As Diamond pulled his gear from the back of the Hudson, Lou, who was a little sorry for what she had said, but more curious than sorry, leaned over the seat and whispered to him through the open rear window.
“Why do you call him Hell No?”
Her unexpected attention brought Diamond back to good spirits and he smiled at her. “ ’Cause that be his name,” he said in an inoffensive manner. “He live with Miss Louisa.”
“Where did he get that kind of a name?”
Diamond glanced toward the front seat and pretended to fiddle with something in his tackle box.
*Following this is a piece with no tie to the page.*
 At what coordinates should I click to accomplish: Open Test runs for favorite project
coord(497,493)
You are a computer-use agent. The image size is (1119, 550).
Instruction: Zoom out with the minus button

In a low voice he said, “His daddy pass through these parts when Hell No ain’t no more’n a baby. Plunked him right on the dirt. Well, a body say to him, ‘You gonna come back, take that child?’ And he say, ‘Hell no.’ Now, Hell No, he never done nobody wrong his whole life. Ain’t many folk say that. And no rich ones.”
Diamond grabbed his tackle box and swung the pole to his shoulder. He walked to the bridge, whistling a tune, and Hell No drove the Hudson across, the structure groaning and complaining with each turn of the car wheels. Diamond waved and Oz returned it with his stained hand, hope welling back for maybe a friendship of enduring degree with Jimmy “Diamond” Skinner, crimson-crowned fisherboy of the mountain.
Lou simply stared at the front seat. At a man named Hell No.